- _Material provided_:
........
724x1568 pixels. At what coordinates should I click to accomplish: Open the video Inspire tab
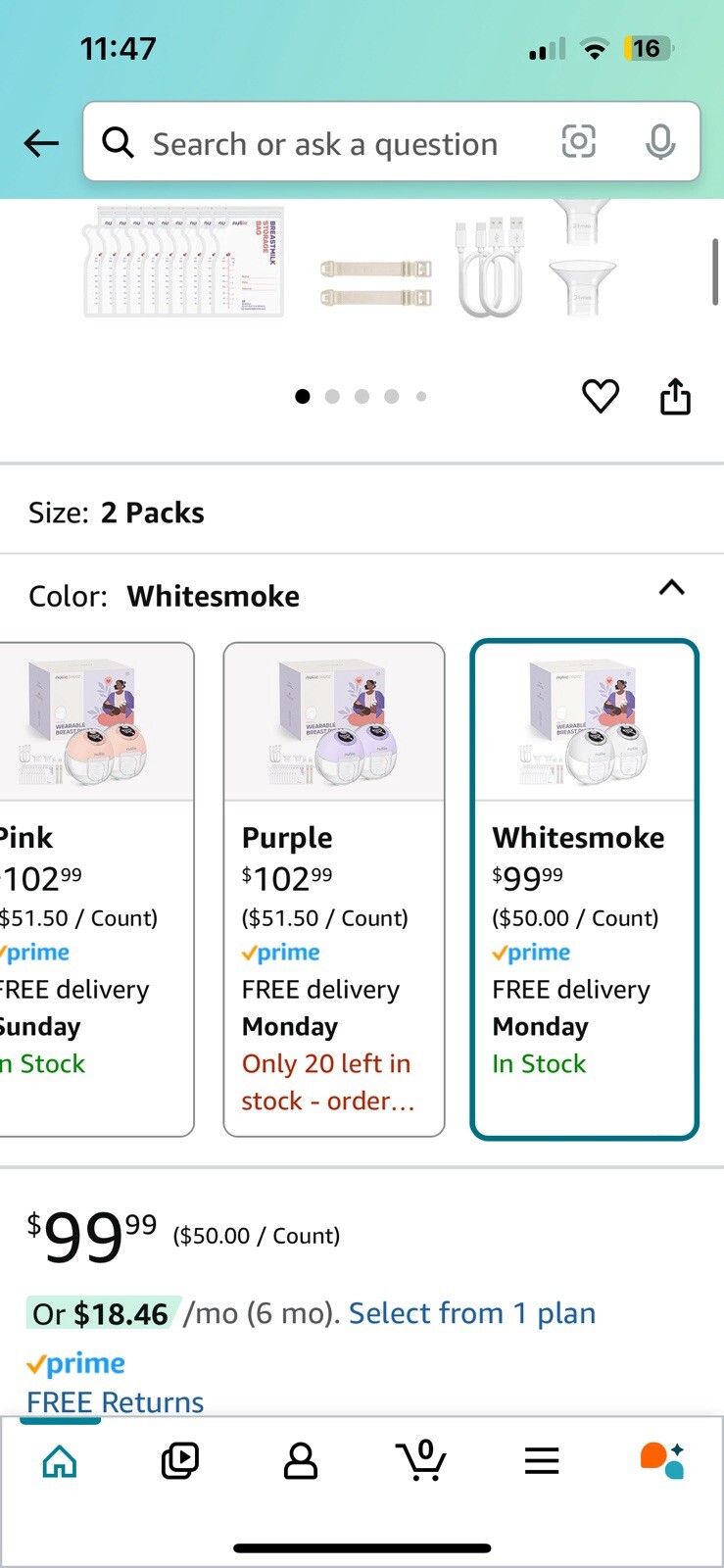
........
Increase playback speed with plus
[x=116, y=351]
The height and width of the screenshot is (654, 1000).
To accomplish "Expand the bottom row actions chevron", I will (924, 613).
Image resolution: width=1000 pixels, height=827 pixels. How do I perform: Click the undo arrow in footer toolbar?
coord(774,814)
........
- _What is expected_: Above are the entries; copy out every line among them that contains the word "accomplish".

- _Exercise solution_:
724x1568 pixels. At what coordinates should I click to accomplish: Open the video Inspire tab
To accomplish "Expand the bottom row actions chevron", I will (924, 613).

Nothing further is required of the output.